Overall, I wouldn’t expect much of an impact from this news on Visa or Mastercard’s long-term prospects. Although the two companies set the exchange fees, it is the banks that collect the fees. While a less favorable settlement may initially lower the fees banks charge companies and temporarily hurt revenue growth, I would expect any further rate cuts to heavily impact the card companies that issue banks more much more than Visa and Mastercard and that their profits have little impact. given their scale and the flexibility of managing expenses in their models. Meanwhile, banks are likely to respond by scaling back their credit card rewards programs, limiting the impact on them as well.

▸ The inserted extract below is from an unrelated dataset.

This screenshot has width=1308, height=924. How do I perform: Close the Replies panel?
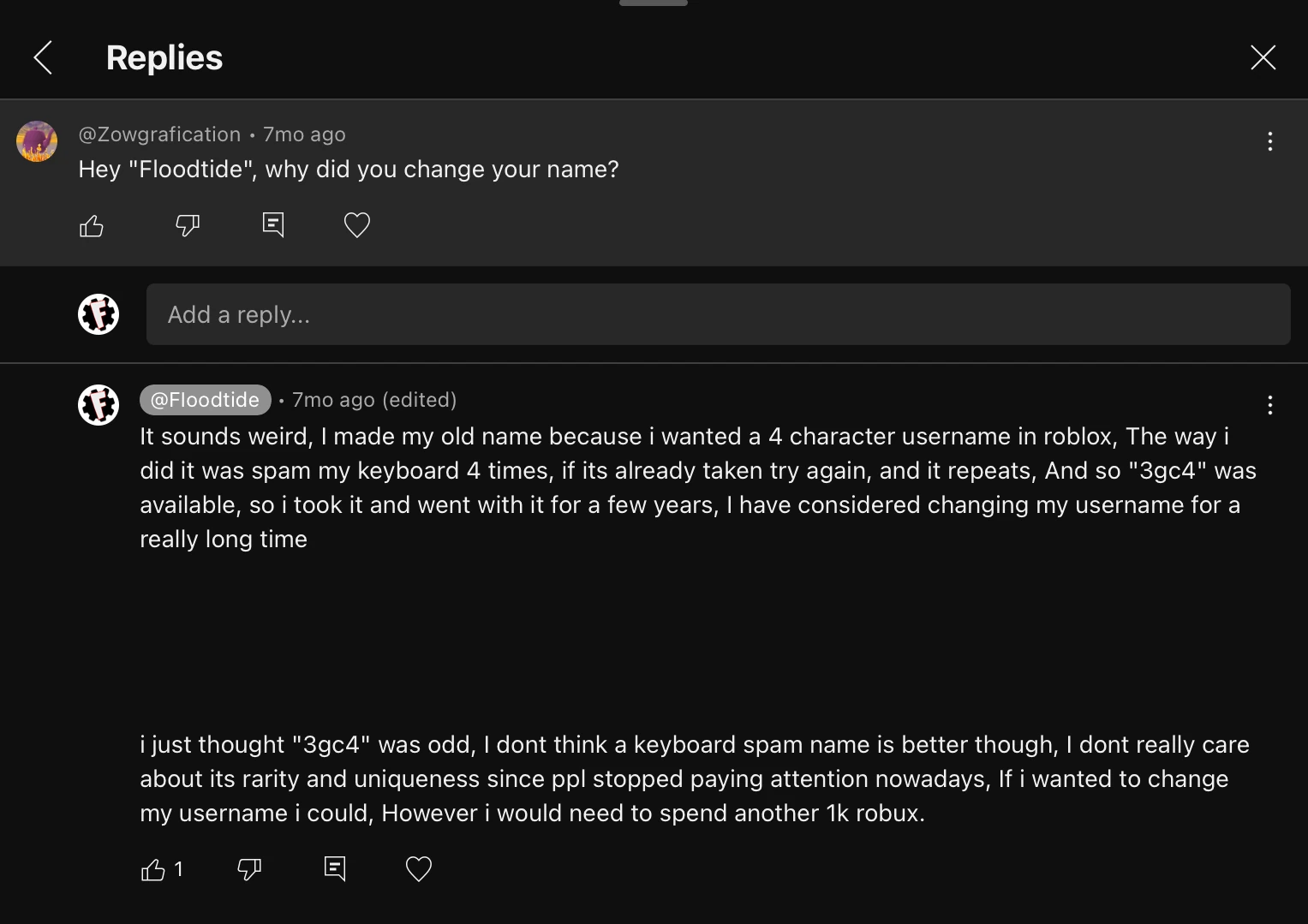click(1263, 57)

Outside of China, Visa and Mastercard have almost a duopoly in the credit card processing market. Meanwhile, they both benefit from the secular global shift from cash to electronic payments, particularly in emerging markets, as well as rising cross-border spending and general inflation.

From a valuation perspective, Visa trades at a price-to-earnings (P/E) ratio of 27 times, with Mastercard having a forward P/E of nearly 32 times. This is near the bottom of the historical averages for both stocks.

MA PE ratio chart (Forward).

MA PE (Forward) ratio data according to YCharts

Both Visa and Mastercard are great growth stocks that trade at reasonable valuations. Mastercard has grown its revenue slightly faster over the past few years, although revenue growth last quarter for the two companies was very similar at around 10% for both. Adjusted net income growth was also similar at 17% for Visa and 16% for Mastercard.

I like both stocks at current levels and would use any dip from settlement news to pick up shares. Given how similar the companies’ last quarter’s results were, I slightly prefer Visa given its cheaper valuation.

Geoffrey Seiler has no position in any of the stocks mentioned. The Motley Fool has positions in and recommends Mastercard and Visa. The Motley Fool recommends the following options: long January 2025 $370 Mastercard calls and short January 2025 $380 Mastercard calls. The Motley Fool has a disclosure policy.